Los domingos eran sagrados. En los libros de la Iglesia estaba escrito que era el día del descanso obligatorio y en las hojas de ruta de cada familia, por humilde que fuera, se podía leer con letras mayúsculas que el domingo era el día de la ropa limpia, de ir curiosos, de que ellas se pusieran ese vestido inmaculado que guardaban celosamente en el armario para las celebraciones y que ellos se enfundaran en aquellos trajes de sastre que los convertían en hombres formales aunque no hubieran atravesado aún la adolescencia.
Para los muchachos de la posguerra, el traje representaba la mayoría de edad que no reflejaba el libro de familia. Llegaba el día en que había que hacerse un traje para no quedarse aislado y no caminar por el mundo con el paso cambiado. El traje te daba un estatus, era el primer escalón en el deseado ascenso hacia ese sueño colectivo que era la clase media.
Llegaba el día en que con mucho esfuerzo y en muchos casos con los primeros ahorros del primer trabajo, había que presentarse en el taller del desastre para que te tomara las medidas. A los mozos de aquel tiempo los medían dos veces: una para hacerse el traje y otra cuando le llegaba la hora del servicio militar.
En la vida de los jóvenes siempre había un primer domingo de traje. El estreno se vivía como una ceremonia que empezaba por la mañana delante del espejo, con un padre poniéndole cordura al nudo de la corbata y una madre repasando con la mano las pequeñas arrugas de la chaqueta.
Con el pelo lleno de brillantina, con el traje perfectamente encajado, con los zapatos con una mano de betún y con la cara oliendo a colonia, aquellos muchachos de la posguerra se transformaban en galanes de cine por un día y se lanzaban en tromba por los senderos del domingo soñando con cruzarse con la niña que tanto les gustaba.
Con el traje se pasaban la mañana recorriendo el puerto y el parque de una punta a otra; con el traje caminaban por el Paseo hasta que llegaba la hora del cine y con el traje se iban de excursión hasta la Venta de Eritaña o la Molineta, que entonces representaban las afueras de la ciudad, siempre con cuidado para que no se manchara.
El traje era la piel de los domingos.
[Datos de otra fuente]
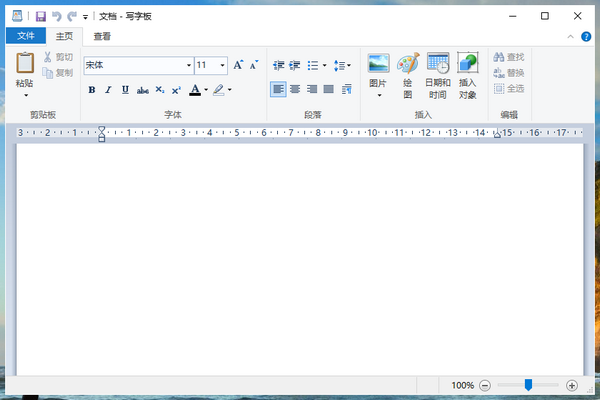
Task: Click the 替换 (Replace) button
Action: coord(509,73)
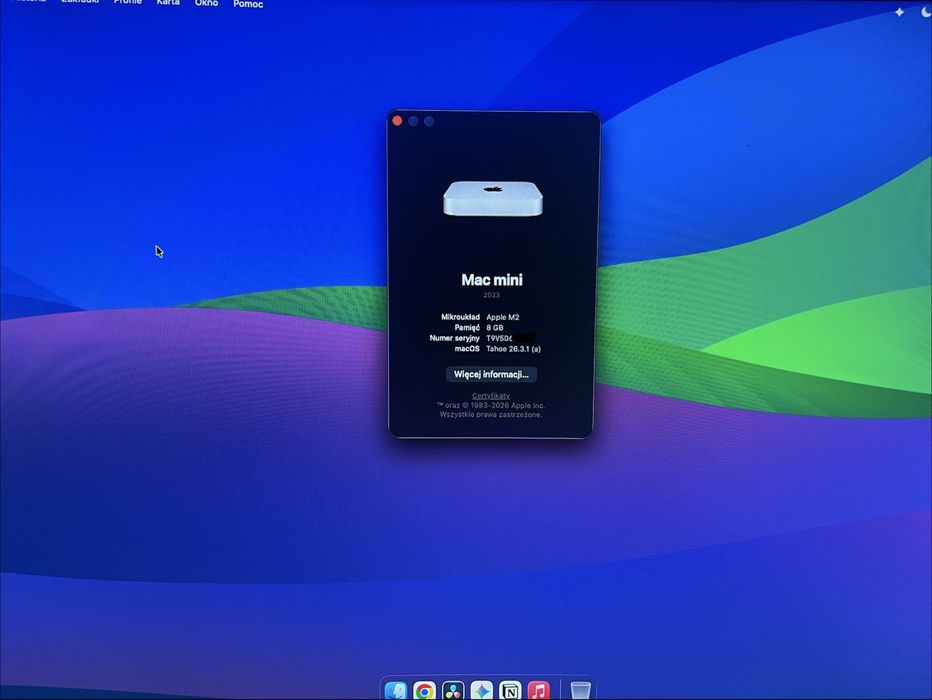Open the Zakładki menu
The width and height of the screenshot is (932, 700).
pyautogui.click(x=80, y=2)
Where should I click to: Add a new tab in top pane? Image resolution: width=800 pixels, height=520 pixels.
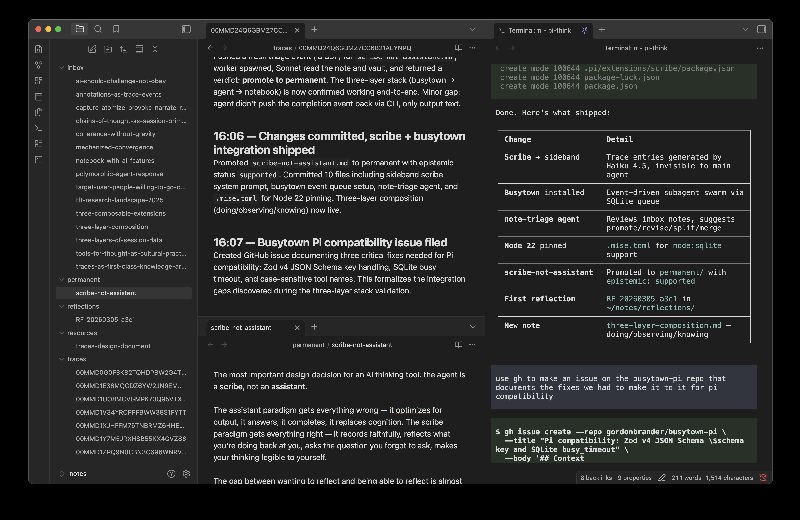[314, 30]
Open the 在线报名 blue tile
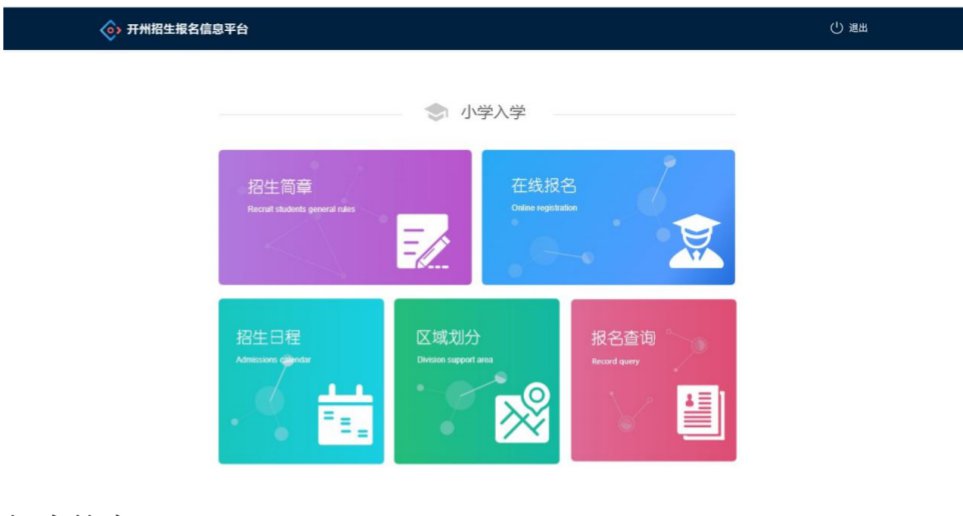 [608, 217]
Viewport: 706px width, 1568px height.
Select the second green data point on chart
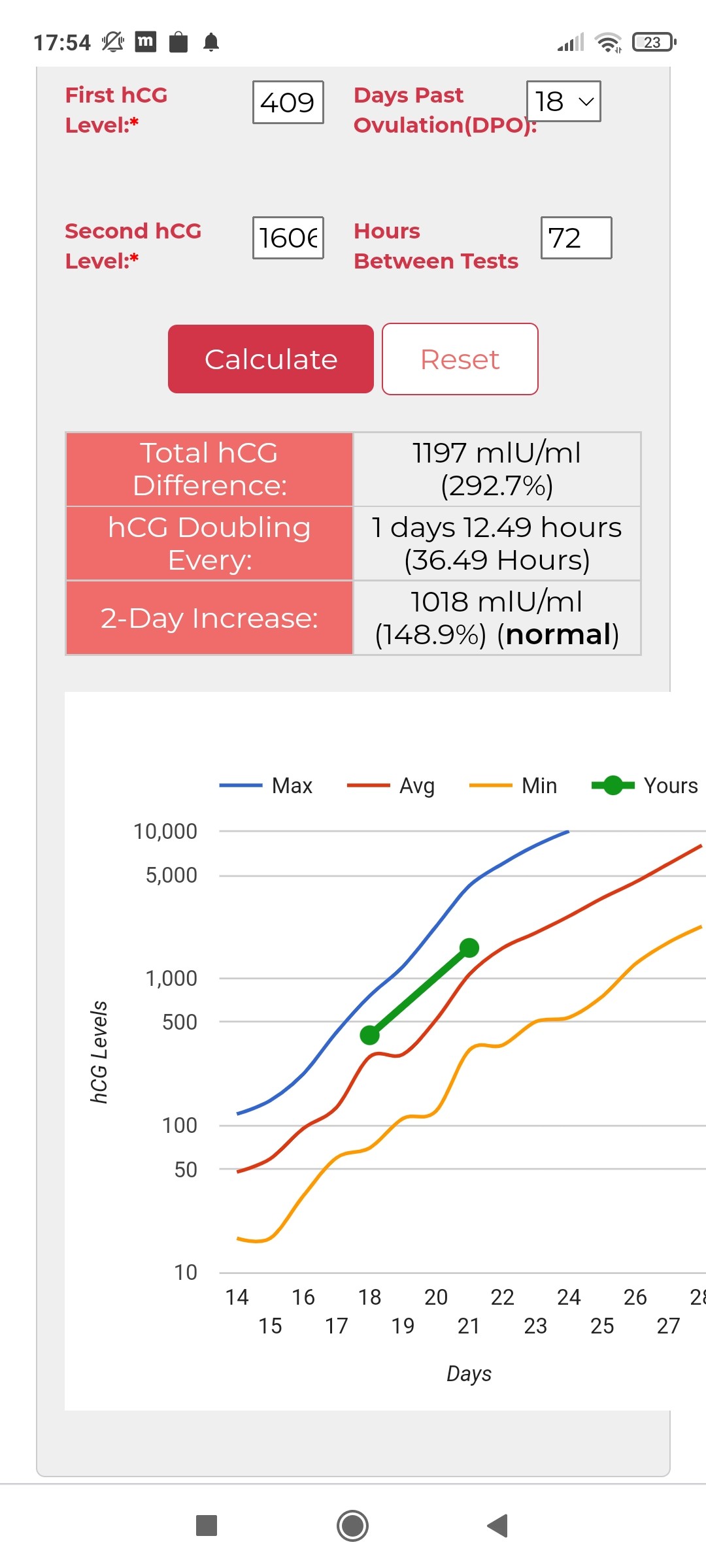pyautogui.click(x=469, y=947)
Uno podía salir de su casa con los bolsillos vacíos, pero nunca sin el traje, aunque hubieras quedado con los amigos para pasear en bicicleta. Otra de las costumbres de aquella época era hacer incursiones en bici por los pueblos cercanos y hacerlo como Dios mandaba, es decir, con la vestimenta reglamentaria de los domingos. Los cajones de los armarios de las familias están sembrados de retratos de muchachos trajeados, sentados en las gradas de piedra del estadio o montados en bicicleta con los pantalones remangados para que no se mancharan con la grasa que soltaba la cadena.
Las excursiones de los domingos en bicicleta, bien vestidos y bien aseados, se fue pasando de moda cuando a mediados de los años cincuenta llegó la revolución de la Vespa. Los jóvenes seguían poniéndose su traje para salir los domingos, pero ya no se conformaban con la bici, querían la moto, que era el símbolo del progreso.
Pasaron los años y la Vespa también se fue quedando pequeña para los sueños de la juventud, arrinconada por la aparición en escena de los coches utilitarios. Domingos de invierno en los que la familia llenaba el coche para irse de excursión. Los años sesenta están llenos de domingos de campo, cuando media familia se apretujaba en el asiento de atrás, cuando la baca se llenaba de cestas, de mesas plegables y sillas, de fiambreras y de la nevera llena de hielo.
Eran los primeros coches del barrio: el del padre de familia que había progresado, el del joven que había estado un año ahorrando para poder dar la entrada en el concesionario. Tener trabajo y tener un coche te posicionaba de lleno en el pelotón de la clase media y te daba cierto aire de galán de película. Siempre se dijo que se ligaba más si tenías un coche en la puerta y además llevabas un buen traje.